Why Treasuries were strong while investment-grade bonds were muted (Part 7 of 9)

(Continued from Part 6)

Investment-grade bonds

Last week, investment-grade bond issuance declined, as Treasury yields across mid-term maturities increased with a rise in expected economic growth (except for short-term, ten-year, and 30-year bonds, which declined). The U.S. ten-year Treasury (TLH) yield was down 2 basis points, at 2.72%. About nine deals were printed, worth $15.5 billion—$900 million less than the previous week’s issuance of $16.4 billion. The average ticket size of the issuance increased to $1.72 billion—37% higher than the previous week’s average ticket size of $1.26 billion. The previous week, the number of issuers who tapped the investment-grade bond market was 13.

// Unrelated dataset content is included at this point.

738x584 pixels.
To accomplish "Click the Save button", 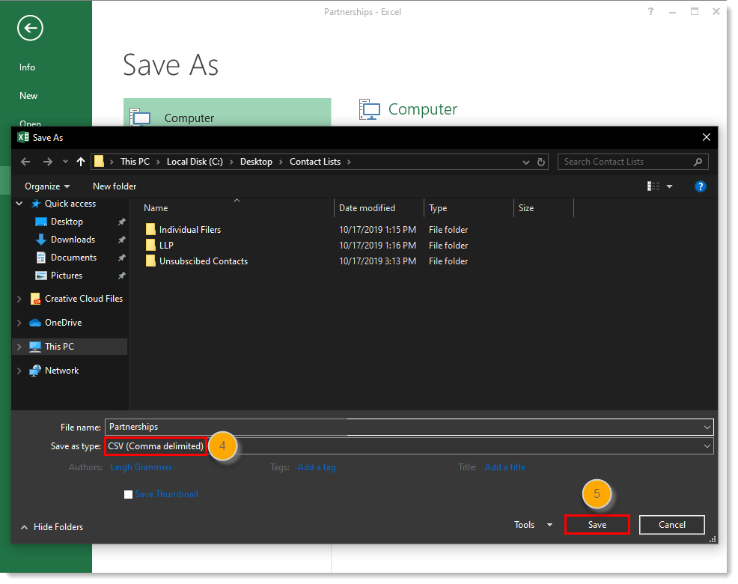I will [597, 525].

Investment-grade corporate bonds (LQD) pay either fixed-term or floating interest rates (or FRN) that refer to a benchmark such as LIBOR. Floating-rate debt security coupon payments adjust with changes in prevailing market interest rates, unlike fixed-interest-rate bonds such as Treasury bonds (TLT) and high yield bonds (JNK), whose coupon is fixed at the time of issuance and doesn’t change until maturity.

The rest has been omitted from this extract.